■ Aim of the exercise: Leave the pictures out and repeat the rest of the data below exactly.

■ Excerpted data:
>>>

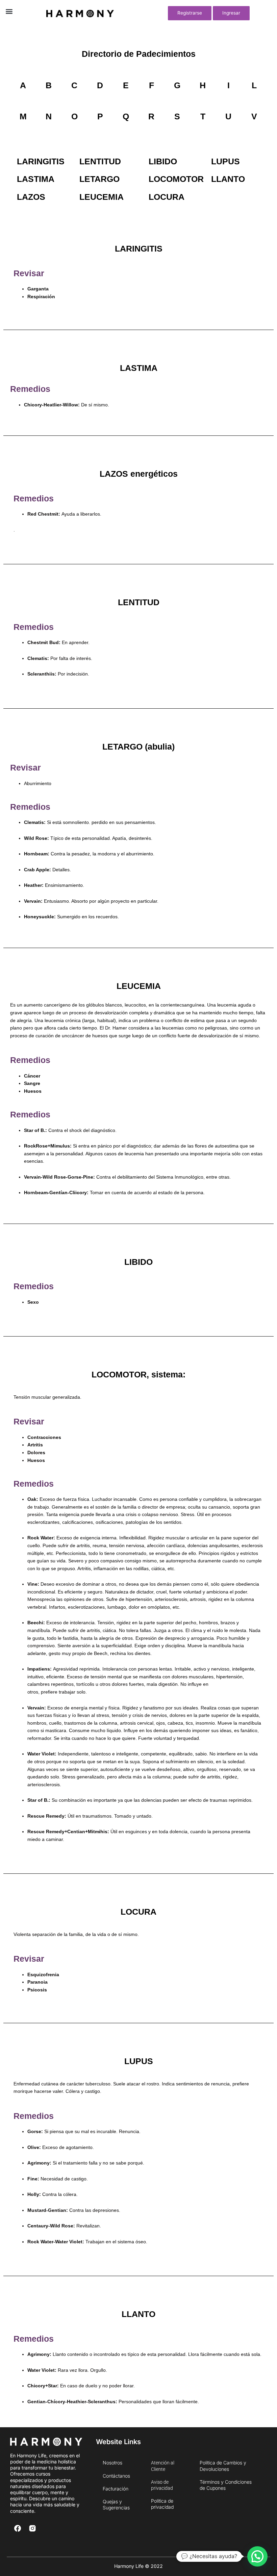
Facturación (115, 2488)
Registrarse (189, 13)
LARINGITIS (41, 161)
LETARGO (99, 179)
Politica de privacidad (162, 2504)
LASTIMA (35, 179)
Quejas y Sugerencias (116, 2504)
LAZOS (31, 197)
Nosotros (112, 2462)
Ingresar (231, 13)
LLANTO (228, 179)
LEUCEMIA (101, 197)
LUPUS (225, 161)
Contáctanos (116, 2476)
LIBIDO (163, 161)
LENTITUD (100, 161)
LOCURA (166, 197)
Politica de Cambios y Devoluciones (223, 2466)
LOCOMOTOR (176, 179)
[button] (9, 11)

<<<

■ Result of the task:
Facturación (115, 2488)
Registrarse (189, 13)
LARINGITIS (41, 161)
LETARGO (99, 179)
Politica de privacidad (162, 2504)
LASTIMA (35, 179)
Quejas y Sugerencias (116, 2504)
LAZOS (31, 197)
Nosotros (112, 2462)
Ingresar (231, 13)
LLANTO (228, 179)
LEUCEMIA (101, 197)
LUPUS (225, 161)
Contáctanos (116, 2476)
LIBIDO (163, 161)
LENTITUD (100, 161)
LOCURA (166, 197)
Politica de Cambios y Devoluciones (223, 2466)
LOCOMOTOR (176, 179)
[button] (9, 11)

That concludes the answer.